Texte intégral
Le Point : Avez-vous une idée du nombre d’enfants auxquels l’école primaire ne parvient pas à apprendre à lire ?
Ségolène Royal : On peut estimer à 20 % le nombre d’élèves qui sont en situation de fragilité. Cela ne veut pas dire qu’ils n’ont pas d’acquis. On n’est pas dans le catastrophisme, mais on n’est pas dans l’anodin non plus. Mais ces évaluations nationales doivent être remises à plat. Il faut arrêter leur dérapage. Elles ont d’abord été faites pour aider les élèves et leur enseignants, pas pour faire des compilations nationales qui donnent lieu à des interprétations scientifiquement discutables. Ces évaluations coûtent cher – je vais demander le calcul de leur coût –, il est utile de savoir quelle utilisation on en fait. Quant à l’évaluation du système, aux statistiques, il faut qu’elles soient menées par des gens indépendants, et pourquoi pas par un organisme extérieur ?
Le Point : Lors des Etats généraux de la lecture, à Nantes cette semaine, vous avez annoncé votre intention de relancer les cycles (1), qui existent pourtant depuis 1989…

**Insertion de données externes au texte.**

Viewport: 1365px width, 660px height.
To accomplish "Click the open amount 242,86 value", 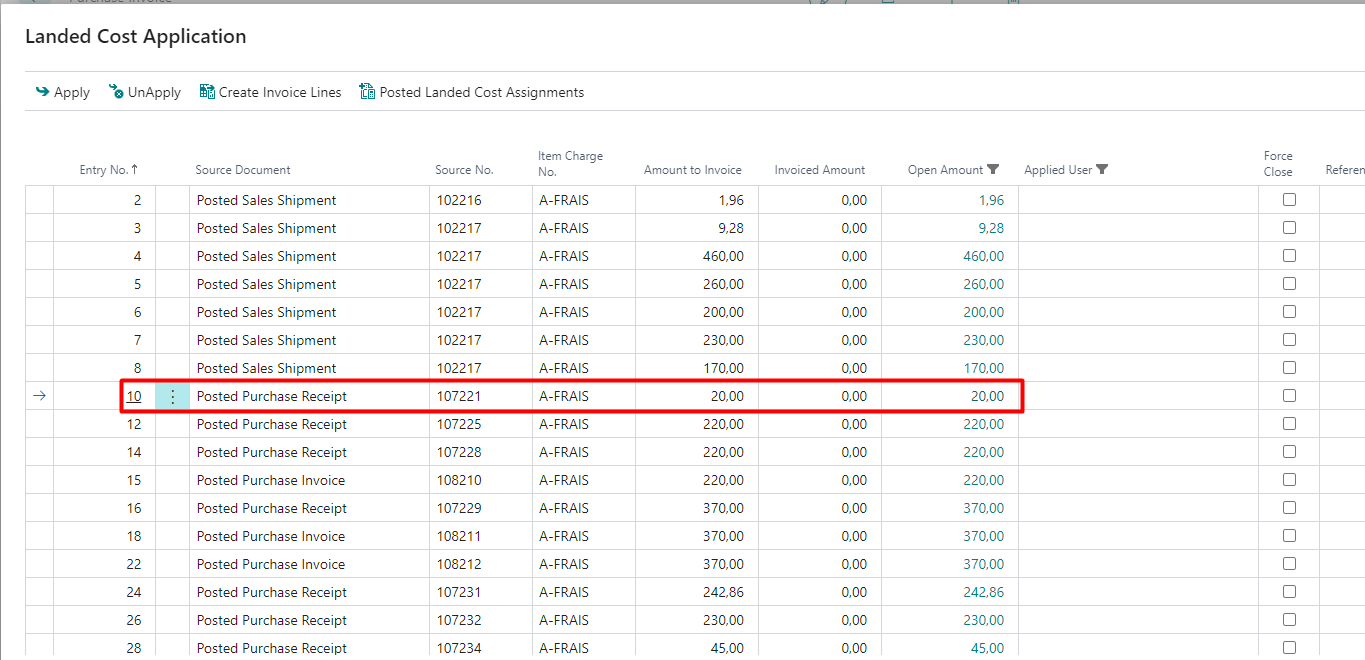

Ségolène Royal : Ils n’ont jamais eu de véritable contenu. Il faut penser en cycles, par exemple en faisant des inspections non pas des maîtres seuls dans leur classe, mais des équipes de cycle. Et fixer des objectifs clairs à chaque cycle. Puis évaluer à la fin du cycle chacun des enfants. Il faudra qu’un enfant puisse comprendre tel niveau de lecture. Si cela n’est pas fait, il faudra reprendre l’apprentissage avec cet enfant. Aujourd’hui, on se repasse un peu le mistigri, parce qu’il n’y a pas d’outil d'évaluation claire. Lors d’un changement de cycle, on devra pouvoir dire : « Attention il est faible dans telle ou telle matière », pour que le cycle suivant puisse s’organiser pour l’accueil de cet enfant et qu’on n’attende pas deux trimestres pour constater ses difficultés. Aujourd’hui on est dans un système sans mémoire. Les élèves ne doivent pas non plus être stigmatisés, mais il ne fait pas que les points fables soient des boulets à traînés.
Le Point : Ce sont des modifications de structure. Etes-vous prête à être plus normative envers les enseignants, leur travail, leurs méthodes ?
Ségolène Royal : Oui, mais prudemment. Par exemple, je voudrais mettre comme norme la lecture d’une livre par semaine, c’est quelque chose que les enfants sont capables de faire. Mais il y a des classes où on fait plus. Et puis, on peut lire beaucoup sans comprendre, et lire moins en faisant un travail d’accompagnement. Toute norme est réductrice, a un effet pervers. Et pourtant, l’école a besoin de normes, parce qu’il y a des écarts incompréhensibles d’une école à l’autre, notamment en termes de quantité de lecture ou d’écriture. Il faut donc trouver un juste équilibre.
Le Point : On a parfois l’impression que les recettes existent depuis longtemps, mais qu’il y a une très forte inertie du système…
Ségolène Royal : Oui, il y a une forte inertie. Il y a aussi des progressions inespérées, que les Etats généraux ont montrées. Mais il faut assigner des orientations claires à l’école. Parce qu’on lui demande beaucoup. Le moment est venu de montrer en quoi toute la périphérie de l’école est au service de ce qui se passe dans son cœur. Donc de la maîtrise du langage. Tout doit tourner autour de ça ¨
(1) Les cycles regroupent plusieurs classes. Le cycle 2 (grande section de maternelle, CP et CE1) est celui de l’apprentissage de la lecture. CE2, CM1 et CM2, forme le cycle 3.